Daquelas contra Lula eu já dei minha opinião: numa caçada vale tudo, toda bala é bala. Se o cara levou uma multa de trânsito está passível de prisão.
Eu não sou jurista, não entendo nada desse papo de data vênia, vossa excelência e tudo mais.
Eu só repito o que diz o Céline: “a Opinião Pública tem sempre razão… Ainda mais se for bem cretina…”
Fala que eu te escuto
Era o sintomático nome de um programa da Record logo que foi comprada pelos pastores.
Dito isso, o episódio das escutas me pareceu lamentável, não tanto pelo que há lá (sou ingênuo, admito, não vi nada de mais no que se falava), mas pelo que o William Bonner, o bom rapaz do jornal, extraiu daquilo.

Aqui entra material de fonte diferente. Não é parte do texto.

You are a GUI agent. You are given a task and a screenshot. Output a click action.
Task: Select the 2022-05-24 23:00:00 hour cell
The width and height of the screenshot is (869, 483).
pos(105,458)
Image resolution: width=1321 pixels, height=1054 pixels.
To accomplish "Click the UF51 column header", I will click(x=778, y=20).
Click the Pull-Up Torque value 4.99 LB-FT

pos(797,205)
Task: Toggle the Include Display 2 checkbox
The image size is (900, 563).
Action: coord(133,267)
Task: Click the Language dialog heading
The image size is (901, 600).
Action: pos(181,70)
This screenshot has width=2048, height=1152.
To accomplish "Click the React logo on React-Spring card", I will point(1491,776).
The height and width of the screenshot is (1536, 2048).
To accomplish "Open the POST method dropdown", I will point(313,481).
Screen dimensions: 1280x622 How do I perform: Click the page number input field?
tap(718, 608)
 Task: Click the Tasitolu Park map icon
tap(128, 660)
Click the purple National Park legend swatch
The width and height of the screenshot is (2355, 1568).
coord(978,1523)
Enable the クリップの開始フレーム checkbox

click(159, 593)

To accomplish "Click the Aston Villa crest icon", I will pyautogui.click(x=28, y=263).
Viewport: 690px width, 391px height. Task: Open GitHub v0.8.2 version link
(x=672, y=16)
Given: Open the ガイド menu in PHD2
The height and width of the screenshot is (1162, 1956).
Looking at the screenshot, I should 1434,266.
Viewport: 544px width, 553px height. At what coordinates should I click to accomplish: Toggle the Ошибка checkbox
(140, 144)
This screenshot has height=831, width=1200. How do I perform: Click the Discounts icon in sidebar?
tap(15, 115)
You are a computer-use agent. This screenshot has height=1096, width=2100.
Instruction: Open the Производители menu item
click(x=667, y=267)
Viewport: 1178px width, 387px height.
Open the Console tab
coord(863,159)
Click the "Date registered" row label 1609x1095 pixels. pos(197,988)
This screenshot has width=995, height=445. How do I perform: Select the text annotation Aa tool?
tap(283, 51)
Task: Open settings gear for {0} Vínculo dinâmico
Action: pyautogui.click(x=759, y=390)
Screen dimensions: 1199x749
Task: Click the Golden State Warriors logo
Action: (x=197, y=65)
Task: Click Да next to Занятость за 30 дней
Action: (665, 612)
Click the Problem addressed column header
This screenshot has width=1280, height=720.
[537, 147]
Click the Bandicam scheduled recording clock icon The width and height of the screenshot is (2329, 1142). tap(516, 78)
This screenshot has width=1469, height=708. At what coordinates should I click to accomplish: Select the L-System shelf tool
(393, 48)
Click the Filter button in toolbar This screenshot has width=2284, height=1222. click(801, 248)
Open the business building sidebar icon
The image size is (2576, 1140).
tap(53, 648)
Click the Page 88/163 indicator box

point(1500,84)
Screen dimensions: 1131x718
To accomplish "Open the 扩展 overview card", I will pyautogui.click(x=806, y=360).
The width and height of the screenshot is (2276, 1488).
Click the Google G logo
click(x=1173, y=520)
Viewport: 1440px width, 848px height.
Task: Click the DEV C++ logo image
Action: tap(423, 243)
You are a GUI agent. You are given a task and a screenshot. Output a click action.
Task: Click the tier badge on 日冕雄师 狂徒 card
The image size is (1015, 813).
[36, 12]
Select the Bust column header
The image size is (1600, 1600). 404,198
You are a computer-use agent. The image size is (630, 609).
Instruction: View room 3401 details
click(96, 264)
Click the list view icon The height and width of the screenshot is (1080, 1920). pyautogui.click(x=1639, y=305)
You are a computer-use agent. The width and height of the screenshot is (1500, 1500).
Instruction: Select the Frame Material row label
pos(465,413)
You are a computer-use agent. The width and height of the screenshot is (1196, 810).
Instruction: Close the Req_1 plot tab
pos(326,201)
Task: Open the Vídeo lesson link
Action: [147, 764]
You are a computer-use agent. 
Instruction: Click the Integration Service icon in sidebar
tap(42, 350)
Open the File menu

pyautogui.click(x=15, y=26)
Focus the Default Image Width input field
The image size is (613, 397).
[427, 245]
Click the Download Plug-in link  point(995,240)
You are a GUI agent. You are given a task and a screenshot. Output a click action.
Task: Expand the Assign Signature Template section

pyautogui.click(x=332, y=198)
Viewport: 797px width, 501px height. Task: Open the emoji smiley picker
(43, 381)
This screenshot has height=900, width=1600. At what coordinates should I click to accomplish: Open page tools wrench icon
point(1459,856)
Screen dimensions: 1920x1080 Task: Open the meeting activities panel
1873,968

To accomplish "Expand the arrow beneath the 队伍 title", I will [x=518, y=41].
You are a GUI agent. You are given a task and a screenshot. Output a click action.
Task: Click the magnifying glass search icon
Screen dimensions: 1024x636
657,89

E o que foi? Ah, ele ficou escandalizado com os palavrões… Acho que foi sincero. Ele é tão bom menino, nunca deve ter dito nenhum. Ele é bonito, é educado e asseado: pode entrar na casa de qualquer família.
Se a família for bem hipócrita, melhor ainda.
Em resumo: sou mais Céline. Muitos milhares de vezes.
O que nos estão servindo é uma ficção ordinária, vagabunda mesmo, boa para ser engolida por um país que engole novela todo dia há uns 50 anos. É isso que somos.
De diferente: haja o que houver, lembra Xico Sá no El Pais, essa guerra continuará. Ele diz que é rua do Ouvidor contra o sertão do beato. É o prolongamento de Canudos. São duas forças que não se reconhecem. Mas existem. Devaste uma delas, ela ressurgirá.
É como nos filmes de Apichatpong, mais ou menos: são muitas vidas para viver.
Não é tão diferente, em todo caso.
A guerra civil
E de toda essa história, ao menos restará a boa piada que me contaram:
Cuidado, irmãos, para não começar uma guerra civil. Quem pintará nossa Guernica não vai ser o Picasso, vai ser o Romero Brito.